The ANMF considers a variety of matters when drafting a log of claims, such as:

  • the motions debated and passed at the Annual Delegates Conference that request the ANMF pursue specific matters on behalf of members
  • ongoing issues the ANMF and members have experienced with enforcing the current clauses (for example improving or clarifying the wording of clauses)
  • feedback from Job Reps and members within the workplace.

ANMF uses the public sector enterprise agreement as a benchmark for all other agreements.

The ANMF has been meeting with Job Reps to develop logs of claims on behalf of members. The draft log of claims is supported by Job Reps at a meeting, currently conducted online due to restrictions related to the pandemic. The log of claims is then finalised and endorsed by the Victorian Branch Council and then circulated to members and provided to employers.

My employer has asked me to complete a representative nomination form, what do I do?

Prior to the start of negotiations, the employer is required to issue a Notice of Employee Representational Rights (NERR) to employees covered by the Agreement. The NERR is a formal requirement under the Fair Work Act 2009 and explains the employees’ right to be represented by a bargaining representative in respect of the proposed enterprise agreement. It represents the formal start of negotiations for a new enterprise agreement.

Members should note that ANMF (Vic Branch) acts as the default bargaining representative for nurses, midwives and carers and therefore, you do not need to nominate ANMF as your bargaining representative.

What happens next?

The bargaining representative — ANMF officials, and in some instances Job Reps — seek to start negotiations with the employer and if agreed, the negotiations with the employer will commence. This includes drafting the proposed new agreement. This process can take some time and at times issues can arise with difference between the parties. If a dispute does arise, the ANMF will communicate with members and discuss potential next steps such as protected industrial action.

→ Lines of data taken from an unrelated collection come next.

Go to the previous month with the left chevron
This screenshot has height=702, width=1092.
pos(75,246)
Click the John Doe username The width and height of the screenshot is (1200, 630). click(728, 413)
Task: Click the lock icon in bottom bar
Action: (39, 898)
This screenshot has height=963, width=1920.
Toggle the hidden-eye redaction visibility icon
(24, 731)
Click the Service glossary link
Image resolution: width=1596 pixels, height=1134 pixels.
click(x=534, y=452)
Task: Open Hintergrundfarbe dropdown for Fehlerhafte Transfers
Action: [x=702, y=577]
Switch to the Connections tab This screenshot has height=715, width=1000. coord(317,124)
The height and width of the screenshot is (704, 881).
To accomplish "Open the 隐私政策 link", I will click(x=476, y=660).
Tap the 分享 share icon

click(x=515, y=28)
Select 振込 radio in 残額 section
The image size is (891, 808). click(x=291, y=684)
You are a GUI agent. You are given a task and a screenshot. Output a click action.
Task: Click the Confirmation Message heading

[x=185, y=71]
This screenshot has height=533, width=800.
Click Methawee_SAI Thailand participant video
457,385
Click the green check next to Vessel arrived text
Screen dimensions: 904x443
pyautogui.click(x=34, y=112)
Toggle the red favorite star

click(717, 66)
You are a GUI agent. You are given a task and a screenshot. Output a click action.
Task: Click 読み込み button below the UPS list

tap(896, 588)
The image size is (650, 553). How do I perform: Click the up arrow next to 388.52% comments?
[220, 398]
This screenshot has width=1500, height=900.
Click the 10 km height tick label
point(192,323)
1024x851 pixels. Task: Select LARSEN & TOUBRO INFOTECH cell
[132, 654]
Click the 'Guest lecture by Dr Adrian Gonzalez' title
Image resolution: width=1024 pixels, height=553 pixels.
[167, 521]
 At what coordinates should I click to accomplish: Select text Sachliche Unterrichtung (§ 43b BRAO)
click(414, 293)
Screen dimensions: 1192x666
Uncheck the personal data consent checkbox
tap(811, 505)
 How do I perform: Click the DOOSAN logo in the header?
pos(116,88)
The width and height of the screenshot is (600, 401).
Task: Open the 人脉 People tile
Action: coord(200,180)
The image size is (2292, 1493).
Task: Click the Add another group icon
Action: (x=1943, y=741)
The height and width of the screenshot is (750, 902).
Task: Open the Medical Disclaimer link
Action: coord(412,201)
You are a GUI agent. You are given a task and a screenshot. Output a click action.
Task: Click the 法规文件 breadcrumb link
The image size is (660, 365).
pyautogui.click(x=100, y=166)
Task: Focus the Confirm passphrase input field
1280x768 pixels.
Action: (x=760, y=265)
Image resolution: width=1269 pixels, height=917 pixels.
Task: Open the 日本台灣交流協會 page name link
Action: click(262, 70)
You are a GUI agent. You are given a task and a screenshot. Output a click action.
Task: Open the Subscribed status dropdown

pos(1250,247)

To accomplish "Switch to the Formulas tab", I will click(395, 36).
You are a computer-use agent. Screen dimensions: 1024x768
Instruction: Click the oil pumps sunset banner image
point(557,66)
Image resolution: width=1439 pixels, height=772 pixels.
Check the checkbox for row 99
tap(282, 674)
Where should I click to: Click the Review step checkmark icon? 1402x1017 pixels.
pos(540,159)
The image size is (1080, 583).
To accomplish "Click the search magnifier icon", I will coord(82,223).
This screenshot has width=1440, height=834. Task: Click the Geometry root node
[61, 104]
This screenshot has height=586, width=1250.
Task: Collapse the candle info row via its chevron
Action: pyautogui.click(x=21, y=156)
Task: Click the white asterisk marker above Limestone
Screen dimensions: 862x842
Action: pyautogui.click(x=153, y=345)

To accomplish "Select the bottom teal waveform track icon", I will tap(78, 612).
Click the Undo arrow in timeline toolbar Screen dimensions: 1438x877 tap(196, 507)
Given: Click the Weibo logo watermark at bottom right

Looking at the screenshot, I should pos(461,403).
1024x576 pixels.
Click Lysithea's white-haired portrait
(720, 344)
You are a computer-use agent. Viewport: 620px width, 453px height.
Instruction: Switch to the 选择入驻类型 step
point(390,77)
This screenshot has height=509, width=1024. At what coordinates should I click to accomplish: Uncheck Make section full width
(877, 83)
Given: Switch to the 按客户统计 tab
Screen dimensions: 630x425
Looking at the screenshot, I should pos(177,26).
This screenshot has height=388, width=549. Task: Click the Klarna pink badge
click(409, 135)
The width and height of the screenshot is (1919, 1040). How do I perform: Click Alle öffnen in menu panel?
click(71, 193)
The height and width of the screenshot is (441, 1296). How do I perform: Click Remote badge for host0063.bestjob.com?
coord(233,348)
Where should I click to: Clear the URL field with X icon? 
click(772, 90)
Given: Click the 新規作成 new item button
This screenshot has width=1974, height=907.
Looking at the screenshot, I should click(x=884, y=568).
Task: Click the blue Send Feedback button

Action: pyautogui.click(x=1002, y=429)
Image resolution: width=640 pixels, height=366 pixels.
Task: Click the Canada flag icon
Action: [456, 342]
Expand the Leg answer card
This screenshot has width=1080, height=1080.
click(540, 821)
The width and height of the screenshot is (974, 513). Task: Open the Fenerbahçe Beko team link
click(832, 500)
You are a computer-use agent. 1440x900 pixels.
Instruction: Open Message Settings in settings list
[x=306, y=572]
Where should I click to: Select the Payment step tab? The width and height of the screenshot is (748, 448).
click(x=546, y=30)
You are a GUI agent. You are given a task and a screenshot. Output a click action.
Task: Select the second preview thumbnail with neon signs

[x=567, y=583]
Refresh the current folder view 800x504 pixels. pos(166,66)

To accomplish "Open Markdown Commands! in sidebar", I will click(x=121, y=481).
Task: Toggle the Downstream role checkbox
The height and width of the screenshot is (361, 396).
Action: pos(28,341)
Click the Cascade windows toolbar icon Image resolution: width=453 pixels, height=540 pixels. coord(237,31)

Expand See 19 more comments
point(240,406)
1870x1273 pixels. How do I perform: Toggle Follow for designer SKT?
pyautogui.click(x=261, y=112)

Once drafting is finalised, the proposed agreement is circulated to all employees (including non-members) covered by the agreement with information explaining the changes.

The proposed EBA will go to a vote of all relevant employees.

If a majority of those who vote support the new EBA, an application will be made to the Fair Work Commission for its approval. Once approved, the EBA comes into operation seven days later.

Who decides if industrial action is taken?

Where there is an issue at the negotiating table members may need to consider taking protected industrial action. If this occurs all eligible ANMF members are required to participate in a secret protected action ballot to establish if the majority of members agree with this step. Industrial action may only proceed if the majority of members agree. If you vote yes, you are approving the possibility of taking action at a future time. Taking “protected” industrial action means that the action is lawful and members taking the action are protected from retribution from the employer, such as disciplinary action.

The Fair Work Act 2009 establishes a set of clear rules and obligations about how the bargaining process is to occur, including rules about industrial action, the content of enterprise agreements, and how an agreement is made and approved.